It is surprising to see such a misleading article about the Russian health services ('Gone West', features, pages 26-27, 14 October), starting with the implied link between the state of the health services and diseases like AIDS and tuberculosis. Would that the health services were so effective. Perhaps the economy's collapse, the social stress of a country in turmoil and the increase in alcohol and drug use have more to do with it than any change in health services or funding.
Apart from this, the Russian health services have inherited problems, common to much of Russian industry: a grossly underfunded, over-large, overstaffed and inefficient service. Professor Komarov's figures probably understate the situation since the 1998 devaluation. In one of the more prosperous regions, spending on primary and secondary healthcare is now $25 per head per year.
Problems in the health services are not to be denied, nor is the need for change.
The effects of isolation from world thinking have been profound, and the barriers to communication damaging.
The means of spreading new ideas are poorly developed.
The organisational solutions advanced have not been helpful. It is not useful to parody the insurance system, which was based largely on the German model. Those in work contribute via a payroll tax, and the regional administration contributes for the young, the old and the unfit.
The hope was that the payroll tax would increase available funds when other types of tax collection were new and grossly inefficient. Currently, tax revenues are about 15 per cent of the declared and very low GDP. The economic collapse of the mid-1990s made the always optimistic hope of increasing revenue completely vain.
The territorial funds and insurance companies were an inefficient distribution mechanism for essential state funding for health. The intention that they function like the German funds was never realised. Payment by notional cost per case is an inheritance from the old Russian system, not a feature of the insurance system.
It is easy to express horror at the failure to pay staff. Perhaps it should be a sobering reflection that in times of financial crisis Russia cuts payment to staff before it reduces services to patients.
There are many problems and a lot to learn. It is a system desperately trying to overhaul itself while coming to terms with the move from the planned system, which paid little heed to money, to one using normal financial mechanisms. It is doing this when the national economy is in dire straits.
Problems and lessons - yes. Gone west - no.

(Directions): Transcribe the part of the letter about Russian health services that starts at "Apart from this, the" and ends at "are poorly developed.", keeping every word unchanged.

(Provided data):

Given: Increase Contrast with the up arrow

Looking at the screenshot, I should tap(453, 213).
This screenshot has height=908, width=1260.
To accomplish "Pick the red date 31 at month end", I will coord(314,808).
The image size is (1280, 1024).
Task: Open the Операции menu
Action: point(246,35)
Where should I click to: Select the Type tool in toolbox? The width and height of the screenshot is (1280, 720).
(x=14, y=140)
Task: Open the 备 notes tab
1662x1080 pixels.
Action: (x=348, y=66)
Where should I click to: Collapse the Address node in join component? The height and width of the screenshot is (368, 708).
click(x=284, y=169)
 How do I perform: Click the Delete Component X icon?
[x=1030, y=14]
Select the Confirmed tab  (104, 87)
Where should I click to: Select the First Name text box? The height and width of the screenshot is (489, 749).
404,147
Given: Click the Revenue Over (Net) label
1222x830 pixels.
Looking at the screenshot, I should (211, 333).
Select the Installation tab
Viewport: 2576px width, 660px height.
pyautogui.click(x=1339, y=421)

(Output for this task):
Apart from this, the Russian health services have inherited problems, common to much of Russian industry: a grossly underfunded, over-large, overstaffed and inefficient service. Professor Komarov's figures probably understate the situation since the 1998 devaluation. In one of the more prosperous regions, spending on primary and secondary healthcare is now $25 per head per year.
Problems in the health services are not to be denied, nor is the need for change.
The effects of isolation from world thinking have been profound, and the barriers to communication damaging.
The means of spreading new ideas are poorly developed.